Israeli leaders have hinted they may mount a strike against Iran's nuclear facilities, even as American military leaders urge Israel to wait for tough economic sanctions to take effect.
Should Israel attack, Iran has promised a punishing counterstrike. Iran has missiles capable of striking anywhere in Israel. It also supports anti-Israel militant groups Hezbollah and Hamas, which have fired thousands of rockets into Israel in the past. Israel's military intelligence chief recently estimated that the country's enemies have 200,000 rockets and missiles aimed at the Jewish state.
As the country's cultural and economic centre, Tel Aviv is an attractive target. About two million people live here and in the surrounding cities.
Tel Aviv city councilman Moshe Tiomkin cautioned that should Iran strike Tel Aviv, the results will be severe. The last time the city faced direct rocket fire was in 1991, when Iraq launched rockets at the coastal metropolis.
“I believe this time we are not talking about 40 rockets,” Tiomkin said. “It would be far, far more.”
At Habima, the bomb shelter couples as the theatre's new parking lot. In little time, the facility can be sealed and transformed into a massive bomb shelter.

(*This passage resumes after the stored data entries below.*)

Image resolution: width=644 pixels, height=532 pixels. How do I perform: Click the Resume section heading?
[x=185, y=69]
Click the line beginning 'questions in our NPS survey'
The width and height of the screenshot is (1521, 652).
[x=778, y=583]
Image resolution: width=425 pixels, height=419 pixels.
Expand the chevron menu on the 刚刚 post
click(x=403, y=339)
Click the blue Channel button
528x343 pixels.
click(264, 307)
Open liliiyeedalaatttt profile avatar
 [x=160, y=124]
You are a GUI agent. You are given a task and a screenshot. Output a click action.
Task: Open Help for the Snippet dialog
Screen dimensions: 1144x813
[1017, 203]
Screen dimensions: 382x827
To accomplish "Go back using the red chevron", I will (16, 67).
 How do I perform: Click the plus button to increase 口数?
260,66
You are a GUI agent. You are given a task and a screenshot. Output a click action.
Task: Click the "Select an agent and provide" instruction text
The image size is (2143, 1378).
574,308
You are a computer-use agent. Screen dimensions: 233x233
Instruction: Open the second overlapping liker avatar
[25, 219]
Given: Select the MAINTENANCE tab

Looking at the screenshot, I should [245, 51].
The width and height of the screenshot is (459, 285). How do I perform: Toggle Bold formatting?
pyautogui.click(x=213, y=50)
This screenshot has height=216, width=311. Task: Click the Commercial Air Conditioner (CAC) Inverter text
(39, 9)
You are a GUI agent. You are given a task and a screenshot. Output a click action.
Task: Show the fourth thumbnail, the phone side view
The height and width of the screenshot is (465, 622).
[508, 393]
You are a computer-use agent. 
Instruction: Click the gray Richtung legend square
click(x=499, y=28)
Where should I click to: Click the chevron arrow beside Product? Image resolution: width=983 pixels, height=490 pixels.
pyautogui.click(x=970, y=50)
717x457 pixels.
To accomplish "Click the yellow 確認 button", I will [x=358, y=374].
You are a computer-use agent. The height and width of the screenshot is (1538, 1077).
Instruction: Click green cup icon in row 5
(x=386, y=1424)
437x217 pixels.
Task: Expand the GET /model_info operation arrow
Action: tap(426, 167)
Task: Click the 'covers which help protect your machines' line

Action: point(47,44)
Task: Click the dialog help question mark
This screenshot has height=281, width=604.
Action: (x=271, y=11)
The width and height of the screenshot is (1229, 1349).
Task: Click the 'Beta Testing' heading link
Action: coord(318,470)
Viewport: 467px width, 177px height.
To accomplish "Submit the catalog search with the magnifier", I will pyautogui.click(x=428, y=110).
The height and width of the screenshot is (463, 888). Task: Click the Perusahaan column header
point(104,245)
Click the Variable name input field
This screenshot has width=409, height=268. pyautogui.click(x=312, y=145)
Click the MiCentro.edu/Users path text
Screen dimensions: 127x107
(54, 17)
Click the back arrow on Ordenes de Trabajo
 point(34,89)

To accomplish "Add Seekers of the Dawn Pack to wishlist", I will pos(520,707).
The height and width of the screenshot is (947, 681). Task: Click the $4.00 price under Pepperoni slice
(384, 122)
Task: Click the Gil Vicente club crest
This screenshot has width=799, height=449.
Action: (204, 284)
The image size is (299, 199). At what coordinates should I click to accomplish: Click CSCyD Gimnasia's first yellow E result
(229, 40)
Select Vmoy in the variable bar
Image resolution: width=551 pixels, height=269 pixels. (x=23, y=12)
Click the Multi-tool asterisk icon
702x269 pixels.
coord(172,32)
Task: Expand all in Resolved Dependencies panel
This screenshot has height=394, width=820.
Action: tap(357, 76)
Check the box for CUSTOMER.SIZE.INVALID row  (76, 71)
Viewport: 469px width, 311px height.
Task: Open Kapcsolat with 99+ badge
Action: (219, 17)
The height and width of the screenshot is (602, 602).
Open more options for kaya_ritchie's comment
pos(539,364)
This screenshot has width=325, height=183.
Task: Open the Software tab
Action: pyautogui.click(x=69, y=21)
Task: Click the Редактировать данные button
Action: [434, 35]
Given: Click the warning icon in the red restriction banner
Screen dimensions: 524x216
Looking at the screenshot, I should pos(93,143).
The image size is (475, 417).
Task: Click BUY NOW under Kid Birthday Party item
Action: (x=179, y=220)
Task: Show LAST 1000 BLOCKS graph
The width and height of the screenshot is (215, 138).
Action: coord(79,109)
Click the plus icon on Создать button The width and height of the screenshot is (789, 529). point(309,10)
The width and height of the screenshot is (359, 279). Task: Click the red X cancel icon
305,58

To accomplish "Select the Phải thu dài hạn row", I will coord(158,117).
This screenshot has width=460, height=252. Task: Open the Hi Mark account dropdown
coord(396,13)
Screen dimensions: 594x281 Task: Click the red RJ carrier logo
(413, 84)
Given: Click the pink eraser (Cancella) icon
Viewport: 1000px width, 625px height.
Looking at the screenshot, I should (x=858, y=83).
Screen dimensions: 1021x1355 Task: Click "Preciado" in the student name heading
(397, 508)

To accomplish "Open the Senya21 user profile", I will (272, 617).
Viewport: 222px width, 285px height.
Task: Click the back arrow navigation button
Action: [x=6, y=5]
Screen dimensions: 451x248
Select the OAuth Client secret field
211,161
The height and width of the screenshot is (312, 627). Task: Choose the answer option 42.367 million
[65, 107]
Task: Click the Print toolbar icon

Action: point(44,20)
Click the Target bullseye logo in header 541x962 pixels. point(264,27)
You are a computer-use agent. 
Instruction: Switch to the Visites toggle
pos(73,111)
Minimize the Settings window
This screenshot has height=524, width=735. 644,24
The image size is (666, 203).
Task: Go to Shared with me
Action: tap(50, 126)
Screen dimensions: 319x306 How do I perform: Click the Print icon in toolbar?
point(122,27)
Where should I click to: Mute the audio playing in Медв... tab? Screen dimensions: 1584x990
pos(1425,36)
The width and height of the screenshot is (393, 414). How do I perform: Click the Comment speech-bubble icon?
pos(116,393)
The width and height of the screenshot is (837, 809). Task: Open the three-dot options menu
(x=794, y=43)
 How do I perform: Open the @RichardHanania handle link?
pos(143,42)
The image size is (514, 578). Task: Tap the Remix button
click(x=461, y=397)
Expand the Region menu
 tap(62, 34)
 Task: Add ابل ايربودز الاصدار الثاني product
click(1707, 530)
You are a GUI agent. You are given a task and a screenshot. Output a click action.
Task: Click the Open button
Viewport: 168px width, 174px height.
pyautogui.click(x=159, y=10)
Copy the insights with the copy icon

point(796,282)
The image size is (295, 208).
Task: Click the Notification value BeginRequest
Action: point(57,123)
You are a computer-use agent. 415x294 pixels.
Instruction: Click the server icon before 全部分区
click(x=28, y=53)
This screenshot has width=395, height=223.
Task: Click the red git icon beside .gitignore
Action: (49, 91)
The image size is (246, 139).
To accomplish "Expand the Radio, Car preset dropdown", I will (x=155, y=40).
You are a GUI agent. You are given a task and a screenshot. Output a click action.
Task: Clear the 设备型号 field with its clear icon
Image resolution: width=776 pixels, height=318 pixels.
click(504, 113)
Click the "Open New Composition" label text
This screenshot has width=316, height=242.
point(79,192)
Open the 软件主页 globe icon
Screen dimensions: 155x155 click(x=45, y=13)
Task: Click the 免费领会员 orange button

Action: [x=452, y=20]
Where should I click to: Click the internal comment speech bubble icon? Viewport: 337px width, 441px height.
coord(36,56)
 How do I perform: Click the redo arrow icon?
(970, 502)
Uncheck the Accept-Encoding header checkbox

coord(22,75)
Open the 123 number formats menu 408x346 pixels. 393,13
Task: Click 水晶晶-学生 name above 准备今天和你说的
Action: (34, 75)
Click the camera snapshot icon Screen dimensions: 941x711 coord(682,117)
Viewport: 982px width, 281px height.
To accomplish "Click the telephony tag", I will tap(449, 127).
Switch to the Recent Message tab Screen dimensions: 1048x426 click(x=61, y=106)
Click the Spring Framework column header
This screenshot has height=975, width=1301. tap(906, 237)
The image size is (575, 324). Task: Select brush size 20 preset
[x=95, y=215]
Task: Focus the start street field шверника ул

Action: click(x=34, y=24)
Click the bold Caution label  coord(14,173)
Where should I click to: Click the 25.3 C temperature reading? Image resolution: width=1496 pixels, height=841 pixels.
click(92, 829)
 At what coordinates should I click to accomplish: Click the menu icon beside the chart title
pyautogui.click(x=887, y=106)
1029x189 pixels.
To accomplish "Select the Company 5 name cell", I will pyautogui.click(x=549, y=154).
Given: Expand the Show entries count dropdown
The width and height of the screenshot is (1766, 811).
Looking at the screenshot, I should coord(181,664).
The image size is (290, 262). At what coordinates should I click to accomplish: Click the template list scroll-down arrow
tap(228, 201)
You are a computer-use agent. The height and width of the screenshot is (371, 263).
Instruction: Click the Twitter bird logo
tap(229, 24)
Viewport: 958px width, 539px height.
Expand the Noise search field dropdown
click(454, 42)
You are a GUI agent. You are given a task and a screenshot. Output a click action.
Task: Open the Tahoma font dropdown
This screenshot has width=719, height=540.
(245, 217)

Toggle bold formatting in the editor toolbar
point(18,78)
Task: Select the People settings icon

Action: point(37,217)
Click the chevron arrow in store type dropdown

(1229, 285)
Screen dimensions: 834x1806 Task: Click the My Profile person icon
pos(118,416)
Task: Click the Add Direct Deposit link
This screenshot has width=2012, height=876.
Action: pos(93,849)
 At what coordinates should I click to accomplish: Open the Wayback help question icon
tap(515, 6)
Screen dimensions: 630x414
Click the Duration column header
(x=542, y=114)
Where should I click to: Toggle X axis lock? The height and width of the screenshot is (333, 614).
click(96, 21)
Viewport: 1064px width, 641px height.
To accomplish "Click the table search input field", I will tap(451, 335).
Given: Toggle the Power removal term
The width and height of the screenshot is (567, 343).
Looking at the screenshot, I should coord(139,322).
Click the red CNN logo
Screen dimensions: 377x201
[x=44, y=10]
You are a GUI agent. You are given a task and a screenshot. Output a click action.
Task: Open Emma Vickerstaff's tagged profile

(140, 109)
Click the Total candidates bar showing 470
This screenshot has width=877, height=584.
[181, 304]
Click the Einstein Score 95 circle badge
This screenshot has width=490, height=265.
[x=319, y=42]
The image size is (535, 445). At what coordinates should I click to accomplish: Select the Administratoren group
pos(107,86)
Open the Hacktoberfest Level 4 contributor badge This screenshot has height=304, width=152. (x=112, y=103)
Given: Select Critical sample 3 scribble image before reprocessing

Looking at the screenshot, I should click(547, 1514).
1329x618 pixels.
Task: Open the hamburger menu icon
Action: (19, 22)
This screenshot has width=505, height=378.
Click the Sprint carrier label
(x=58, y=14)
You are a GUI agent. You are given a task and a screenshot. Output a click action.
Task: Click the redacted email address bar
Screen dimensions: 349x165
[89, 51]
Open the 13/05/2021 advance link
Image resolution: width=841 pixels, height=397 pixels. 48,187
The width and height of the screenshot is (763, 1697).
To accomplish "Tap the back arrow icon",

The shelter's entrance is part of the pavement in the plaza outside the theatre. The doors slide open automatically, and metal handrails pop up out of the ground above a long staircase. If needed, 1,600 people could climb down the stairwell into the four subterranean floors, according to the Ahuzot Hahof company that manages the parking lot and shelter for the municipality. The shelter has filters to keep air breathable in the event of a chemical attack. The shelter was built as part of renovation of the theatre completed late last year. Roi Flyshman, spokesman for the government's civil defence ministry, said it is “very advanced” and could serve as a blueprint for others.
“A lot of parking lots in the country can become shelters, and we want to copy from Habima to other places,” he said.
The shelter is part of the city's network of shelters that can give cover to 250,000 people.
In Tel Aviv's Sourasky Medical Center, director-general Gabi Barbash said an underground parking lot can be transformed into an emergency ward with up to 1,000 beds in 48 hours. The ward has oxygen tanks, electricity and water built into the walls that make it easy to convert to medical use, including an operating room. The hospital, built a year ago, can function for seven days. Despite the preparations, few citizens feel a sense of alarm. Sidewalk cafes were filled with young Israelis enjoying the mild, winter sun.
“Somewhere, of course, it affects us, but it's not something we think about daily,” said Claudia Hunter, a tour guide from Jerusalem who was walking near the theatre.
Lawmaker Daniel Ben Simon dismissed the security talk as a government scare campaign that “nearly recalls Dr. Strangelove.”